Problem to solve ::
Copy every line of the material below verbatim, keeping each line as it is.

>> BEGIN Working data

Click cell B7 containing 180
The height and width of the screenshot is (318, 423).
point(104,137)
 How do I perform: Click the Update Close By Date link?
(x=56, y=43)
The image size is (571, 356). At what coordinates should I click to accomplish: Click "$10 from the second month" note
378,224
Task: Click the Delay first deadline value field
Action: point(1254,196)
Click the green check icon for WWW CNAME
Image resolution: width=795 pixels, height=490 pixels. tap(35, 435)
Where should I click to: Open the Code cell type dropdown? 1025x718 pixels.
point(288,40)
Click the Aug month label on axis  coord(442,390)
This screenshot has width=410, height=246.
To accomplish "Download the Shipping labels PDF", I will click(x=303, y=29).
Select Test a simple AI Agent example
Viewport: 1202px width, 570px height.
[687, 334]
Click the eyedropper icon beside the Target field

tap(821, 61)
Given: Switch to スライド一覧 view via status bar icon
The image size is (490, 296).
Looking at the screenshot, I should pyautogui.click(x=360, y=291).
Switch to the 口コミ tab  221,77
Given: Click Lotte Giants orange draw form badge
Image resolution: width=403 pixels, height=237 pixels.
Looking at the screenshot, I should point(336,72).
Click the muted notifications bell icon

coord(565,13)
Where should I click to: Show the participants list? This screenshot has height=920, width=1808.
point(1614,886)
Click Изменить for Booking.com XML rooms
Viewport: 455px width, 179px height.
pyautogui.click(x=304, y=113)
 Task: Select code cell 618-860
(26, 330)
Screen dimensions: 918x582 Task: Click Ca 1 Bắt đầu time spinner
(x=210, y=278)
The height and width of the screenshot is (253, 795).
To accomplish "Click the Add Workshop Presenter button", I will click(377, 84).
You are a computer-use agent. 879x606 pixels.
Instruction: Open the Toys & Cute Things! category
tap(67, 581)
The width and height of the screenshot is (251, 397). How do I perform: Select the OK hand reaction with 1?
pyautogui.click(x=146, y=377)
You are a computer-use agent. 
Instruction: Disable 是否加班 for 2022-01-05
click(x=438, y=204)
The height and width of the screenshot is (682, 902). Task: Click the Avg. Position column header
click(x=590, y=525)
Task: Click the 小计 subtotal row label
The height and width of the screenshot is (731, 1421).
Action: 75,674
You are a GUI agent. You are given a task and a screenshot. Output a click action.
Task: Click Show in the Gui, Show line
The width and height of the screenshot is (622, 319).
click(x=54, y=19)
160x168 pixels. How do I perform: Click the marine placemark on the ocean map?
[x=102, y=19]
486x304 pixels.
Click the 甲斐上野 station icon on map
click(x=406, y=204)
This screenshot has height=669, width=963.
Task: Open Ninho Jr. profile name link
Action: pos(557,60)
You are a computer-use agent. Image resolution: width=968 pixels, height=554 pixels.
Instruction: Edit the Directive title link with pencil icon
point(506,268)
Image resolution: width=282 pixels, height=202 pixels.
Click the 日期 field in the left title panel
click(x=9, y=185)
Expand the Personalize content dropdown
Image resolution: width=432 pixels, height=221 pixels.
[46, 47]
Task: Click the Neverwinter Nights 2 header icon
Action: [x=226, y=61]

>> END Working data

Solution ::
Click cell B7 containing 180
The height and width of the screenshot is (318, 423).
point(104,137)
 How do I perform: Click the Update Close By Date link?
(x=56, y=43)
The image size is (571, 356). At what coordinates should I click to accomplish: Click "$10 from the second month" note
378,224
Task: Click the Delay first deadline value field
Action: point(1254,196)
Click the green check icon for WWW CNAME
Image resolution: width=795 pixels, height=490 pixels. tap(35, 435)
Where should I click to: Open the Code cell type dropdown? 1025x718 pixels.
point(288,40)
Click the Aug month label on axis  coord(442,390)
This screenshot has width=410, height=246.
To accomplish "Download the Shipping labels PDF", I will click(x=303, y=29).
Select Test a simple AI Agent example
Viewport: 1202px width, 570px height.
[687, 334]
Click the eyedropper icon beside the Target field

tap(821, 61)
Given: Switch to スライド一覧 view via status bar icon
The image size is (490, 296).
Looking at the screenshot, I should pyautogui.click(x=360, y=291).
Switch to the 口コミ tab  221,77
Given: Click Lotte Giants orange draw form badge
Image resolution: width=403 pixels, height=237 pixels.
Looking at the screenshot, I should point(336,72).
Click the muted notifications bell icon

coord(565,13)
Where should I click to: Show the participants list? This screenshot has height=920, width=1808.
point(1614,886)
Click Изменить for Booking.com XML rooms
Viewport: 455px width, 179px height.
pyautogui.click(x=304, y=113)
 Task: Select code cell 618-860
(26, 330)
Screen dimensions: 918x582 Task: Click Ca 1 Bắt đầu time spinner
(x=210, y=278)
The height and width of the screenshot is (253, 795).
To accomplish "Click the Add Workshop Presenter button", I will click(377, 84).
You are a computer-use agent. 879x606 pixels.
Instruction: Open the Toys & Cute Things! category
tap(67, 581)
The width and height of the screenshot is (251, 397). How do I perform: Select the OK hand reaction with 1?
pyautogui.click(x=146, y=377)
You are a computer-use agent. 
Instruction: Disable 是否加班 for 2022-01-05
click(x=438, y=204)
The height and width of the screenshot is (682, 902). Task: Click the Avg. Position column header
click(x=590, y=525)
Task: Click the 小计 subtotal row label
The height and width of the screenshot is (731, 1421).
Action: 75,674
You are a GUI agent. You are given a task and a screenshot. Output a click action.
Task: Click Show in the Gui, Show line
The width and height of the screenshot is (622, 319).
click(x=54, y=19)
160x168 pixels. How do I perform: Click the marine placemark on the ocean map?
[x=102, y=19]
486x304 pixels.
Click the 甲斐上野 station icon on map
click(x=406, y=204)
This screenshot has height=669, width=963.
Task: Open Ninho Jr. profile name link
Action: pos(557,60)
You are a computer-use agent. Image resolution: width=968 pixels, height=554 pixels.
Instruction: Edit the Directive title link with pencil icon
point(506,268)
Image resolution: width=282 pixels, height=202 pixels.
Click the 日期 field in the left title panel
click(x=9, y=185)
Expand the Personalize content dropdown
Image resolution: width=432 pixels, height=221 pixels.
[46, 47]
Task: Click the Neverwinter Nights 2 header icon
Action: [x=226, y=61]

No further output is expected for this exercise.